### Brief
Keep the pictures out. Restate the entries below word for word.

[Stored items]

★ ★ ★ ★ ★

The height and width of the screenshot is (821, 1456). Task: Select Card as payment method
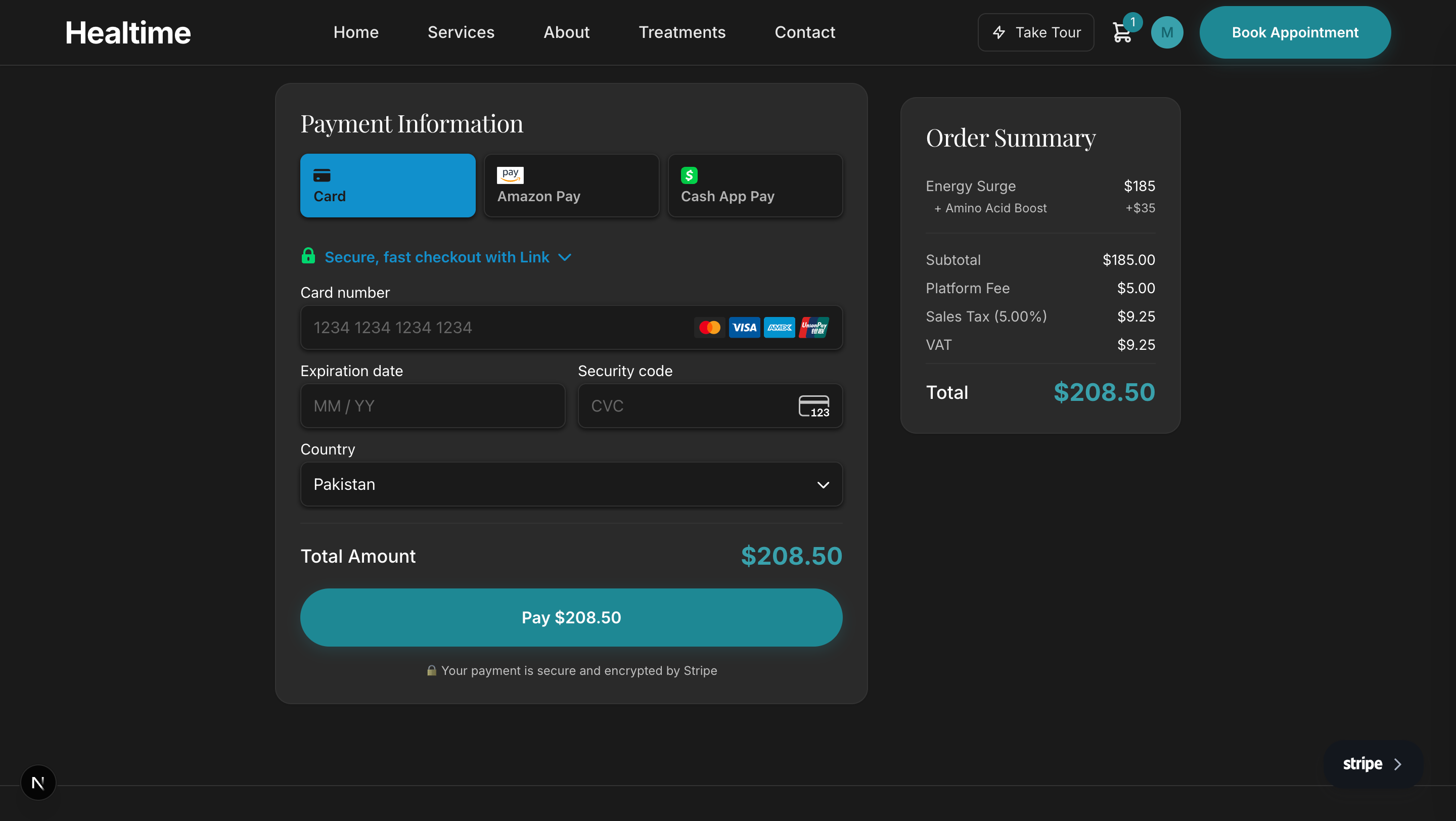coord(388,186)
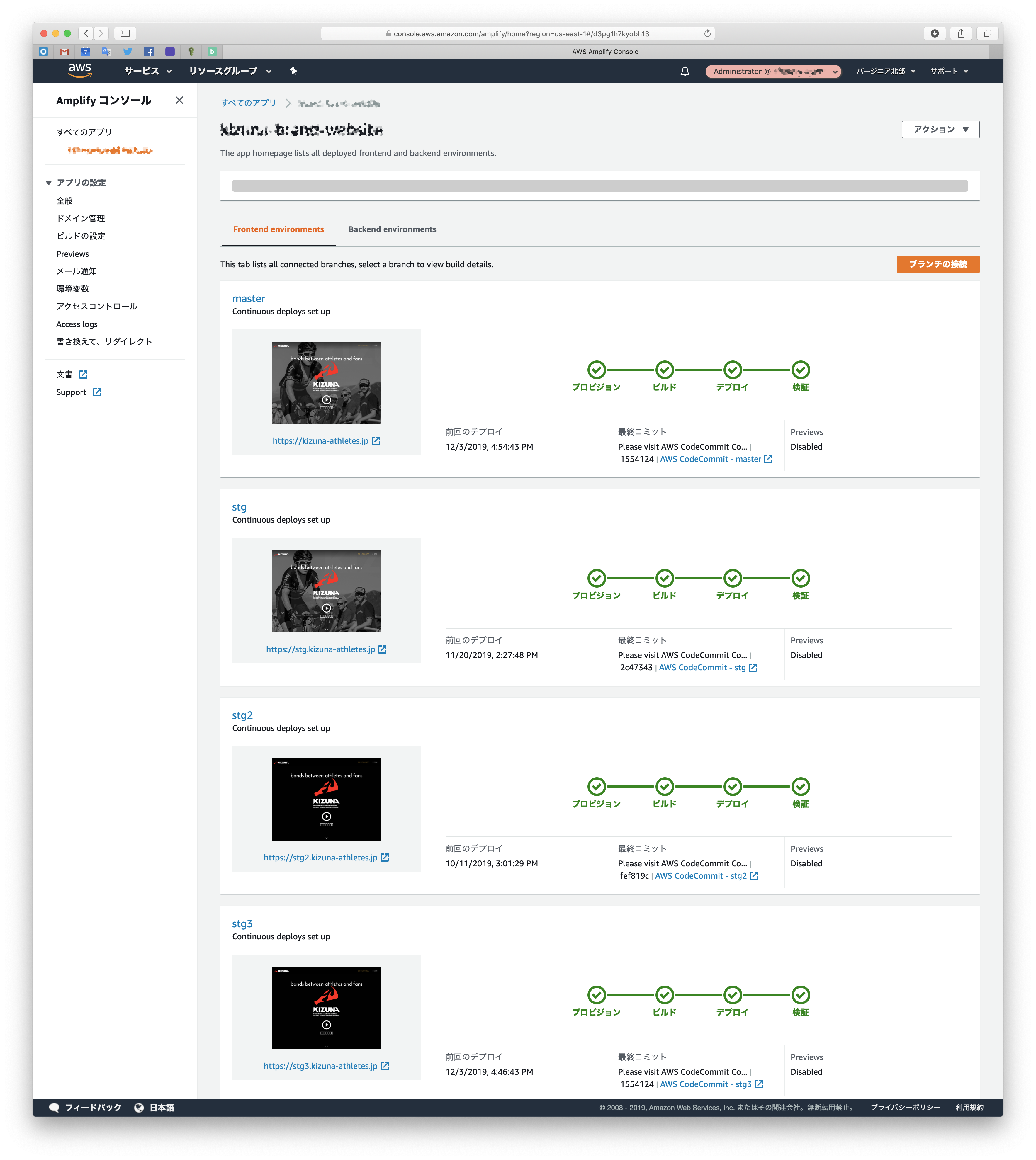Click the notifications bell icon
This screenshot has width=1036, height=1160.
click(685, 71)
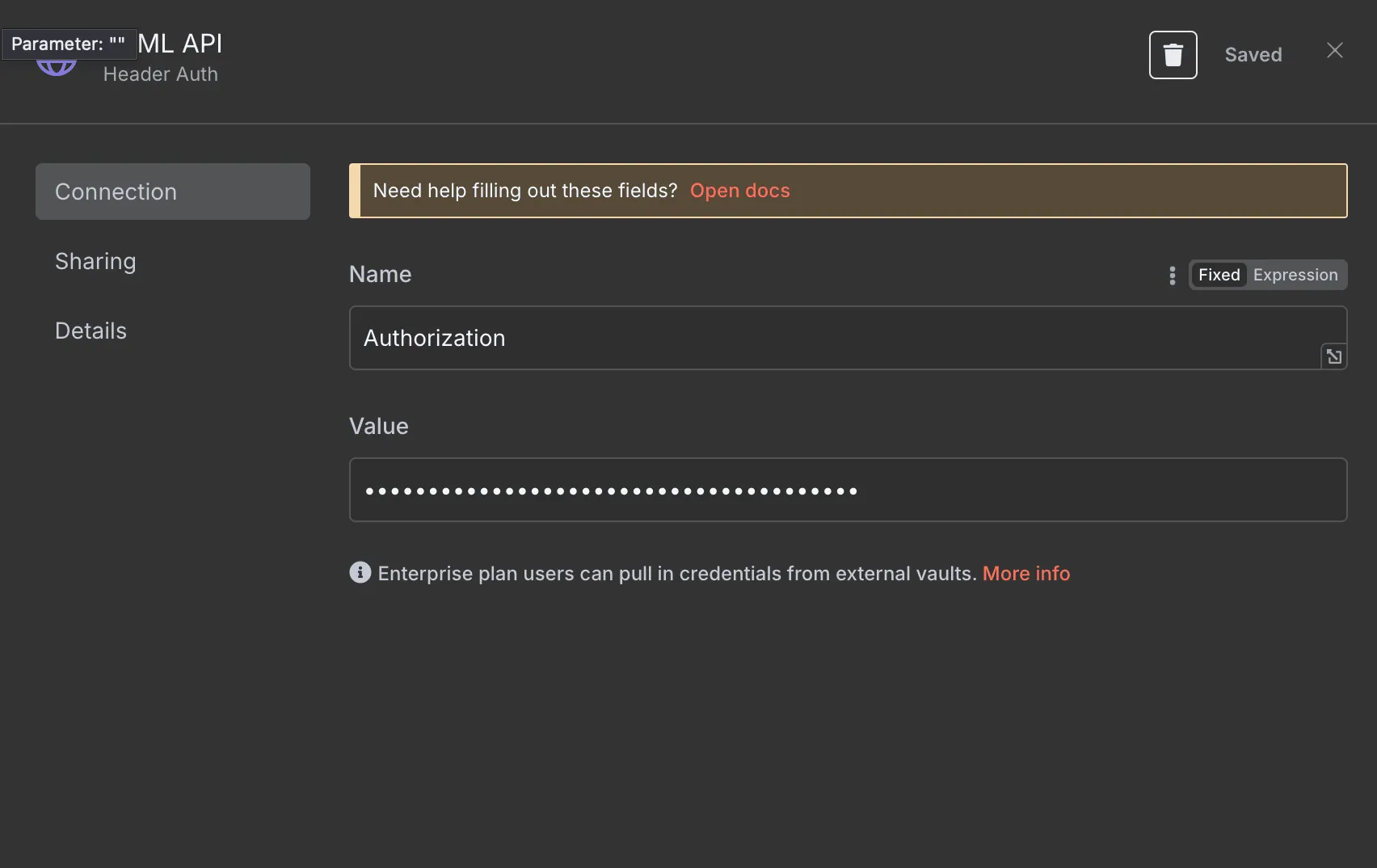The width and height of the screenshot is (1377, 868).
Task: Expand the Name input into fullscreen edit view
Action: point(1333,356)
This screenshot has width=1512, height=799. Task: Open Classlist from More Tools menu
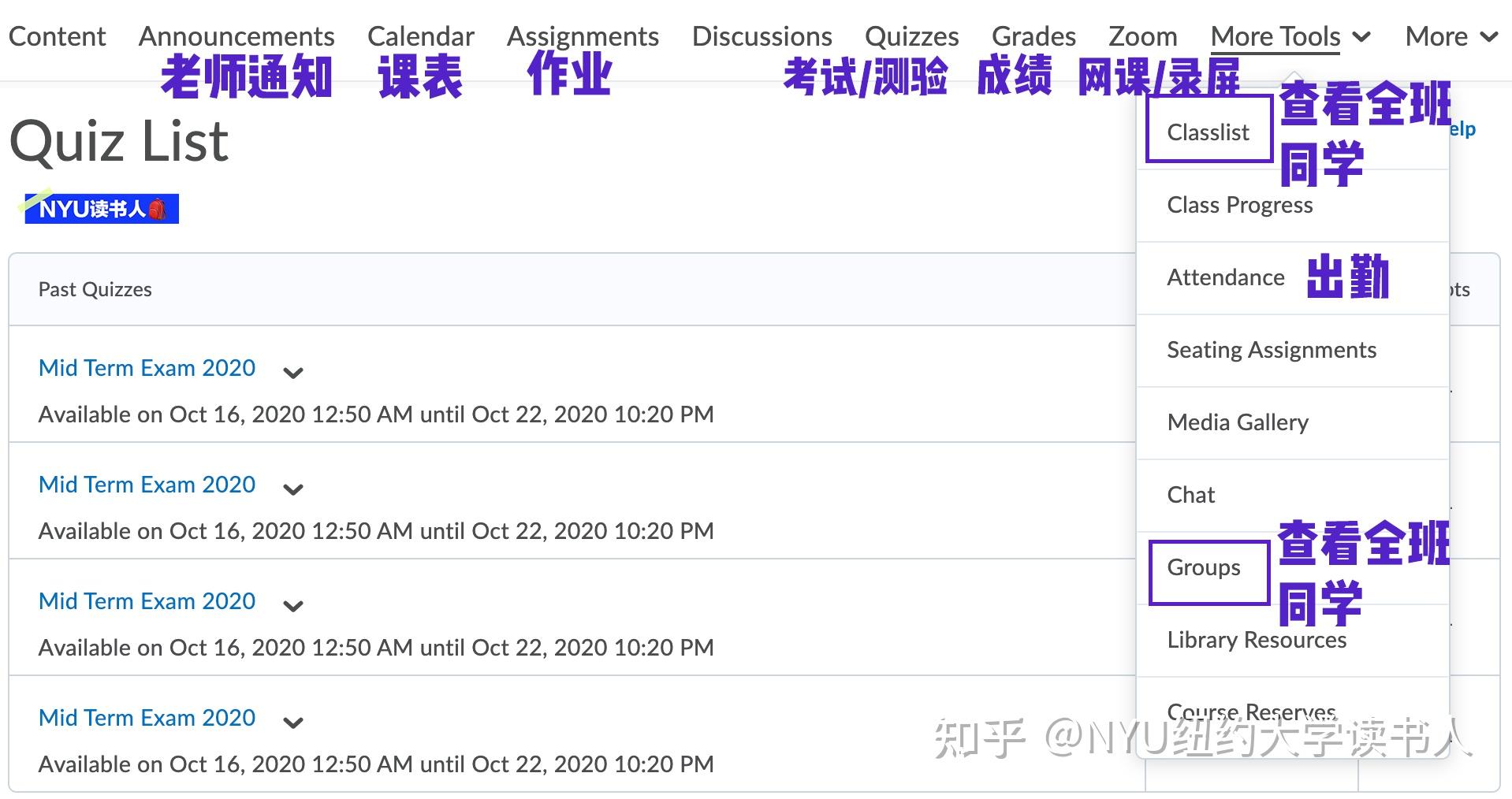1208,132
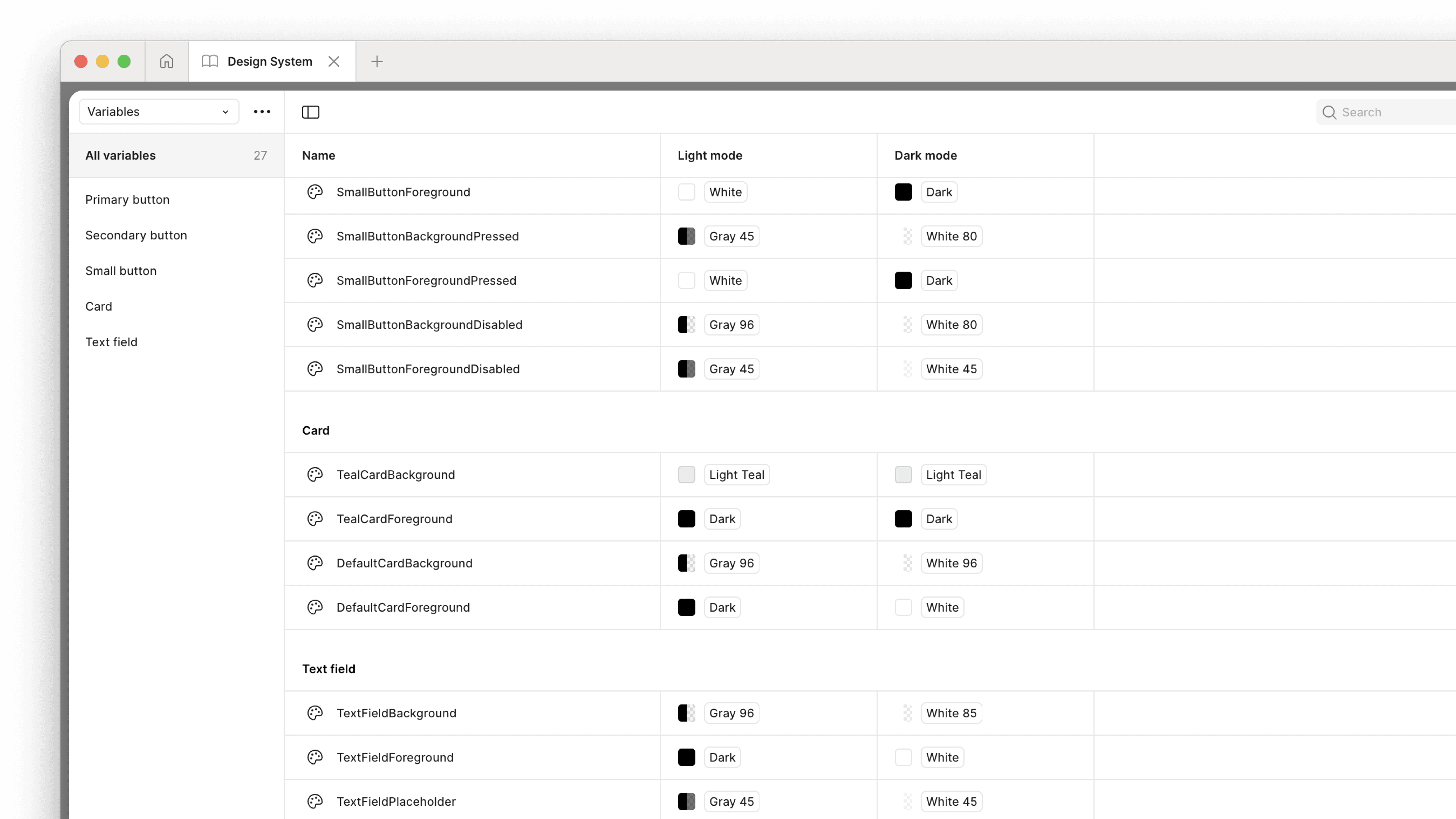Click the book icon on Design System tab
Screen dimensions: 1456x819
tap(210, 61)
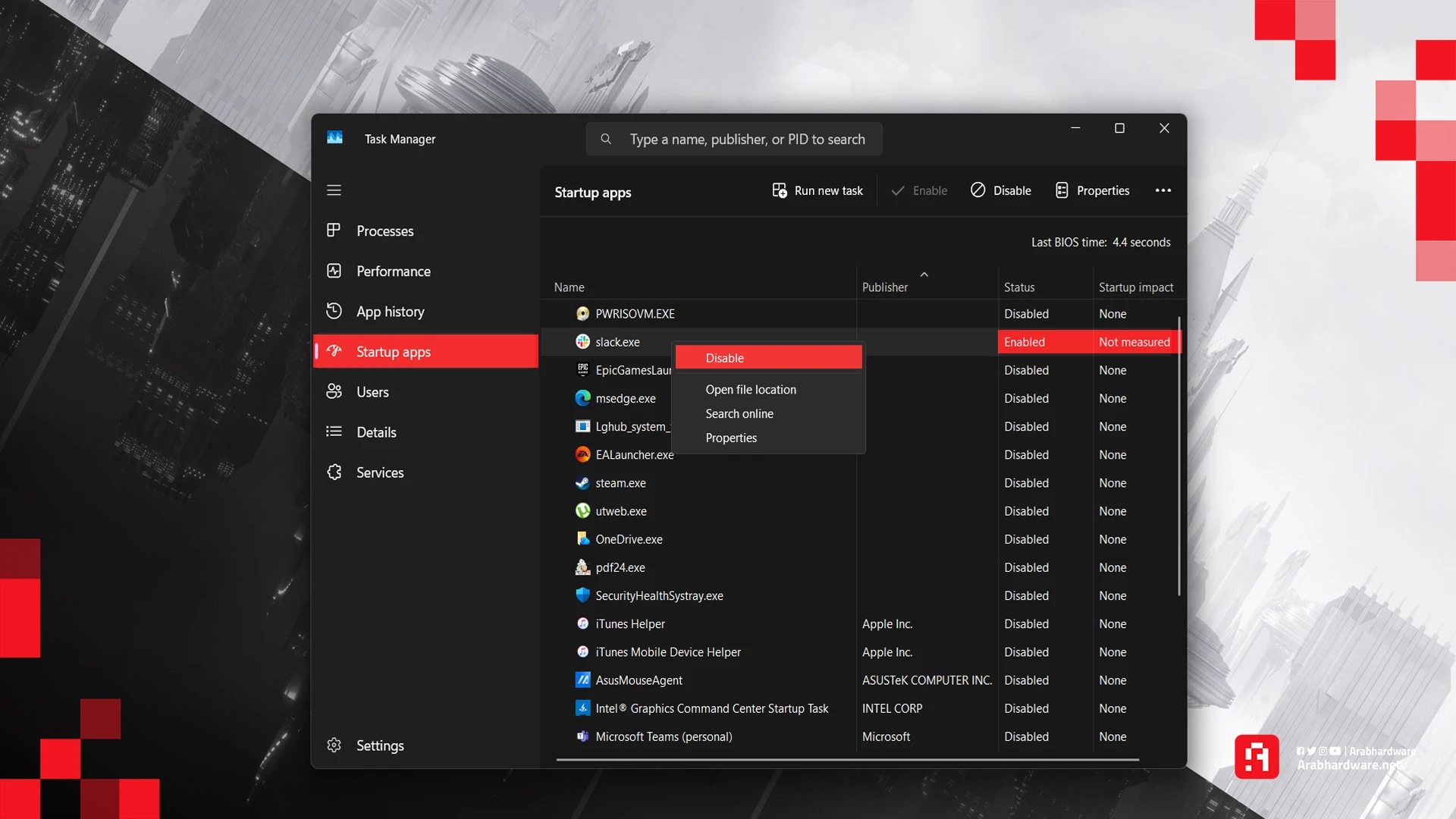
Task: Click the Publisher column sort arrow
Action: pos(924,275)
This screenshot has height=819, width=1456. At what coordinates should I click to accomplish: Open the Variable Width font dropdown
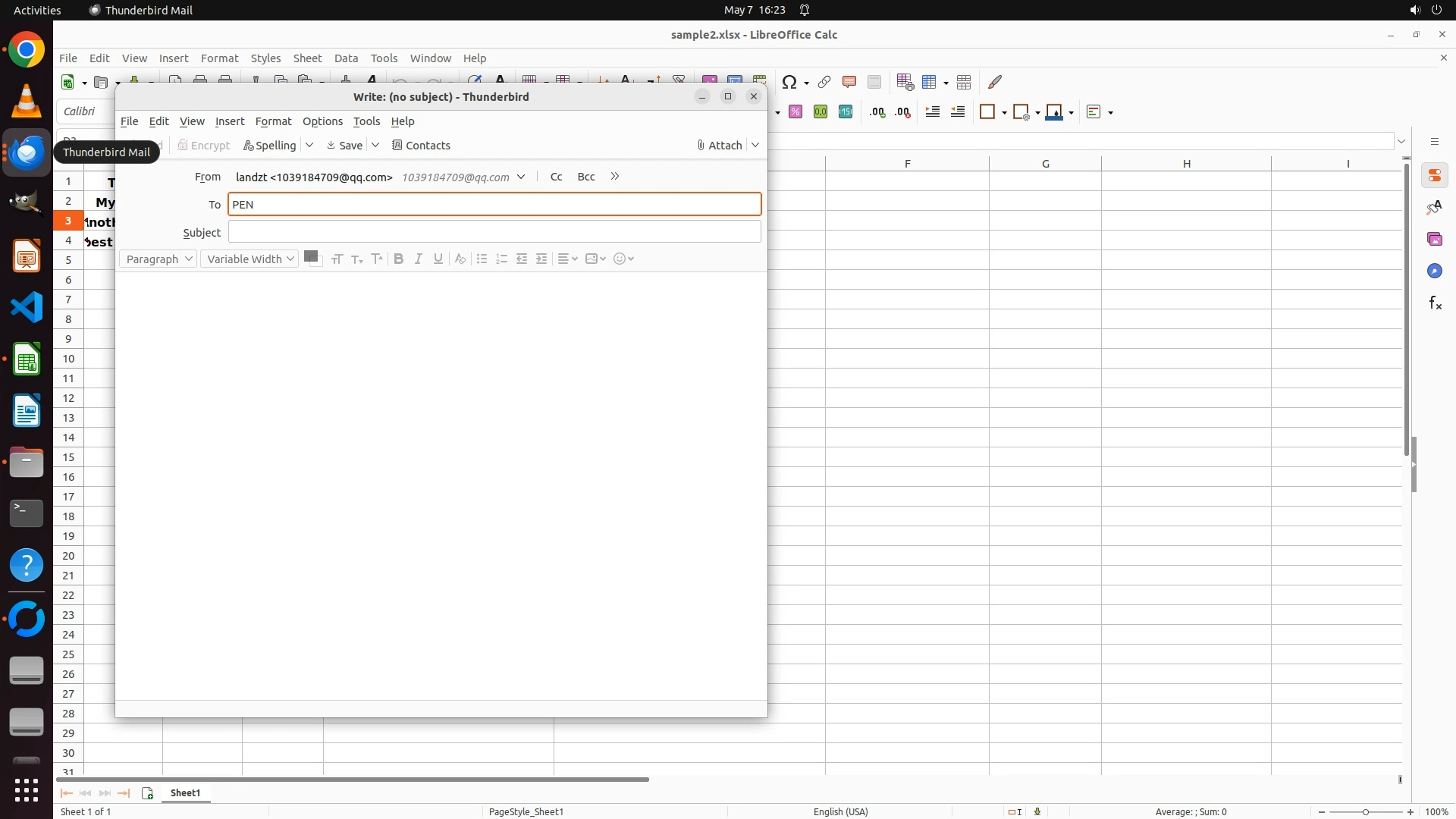click(x=249, y=259)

★ ★ ★ ★ ★

### Answer box
The height and width of the screenshot is (821, 1456). Task: Select Card as payment method
coord(388,186)
Click the notifications bell icon
This screenshot has width=1036, height=1160.
click(685, 71)
The width and height of the screenshot is (1377, 868).
Task: Expand the Name input into fullscreen edit view
Action: point(1333,356)
This screenshot has width=1512, height=799. Task: Open Classlist from More Tools menu
1208,132
Click the book icon on Design System tab
Screen dimensions: 1456x819
tap(210, 61)
Task: Click the Publisher column sort arrow
Action: pos(924,275)
This screenshot has height=819, width=1456. At what coordinates should I click to accomplish: Open the Variable Width font dropdown
click(x=249, y=259)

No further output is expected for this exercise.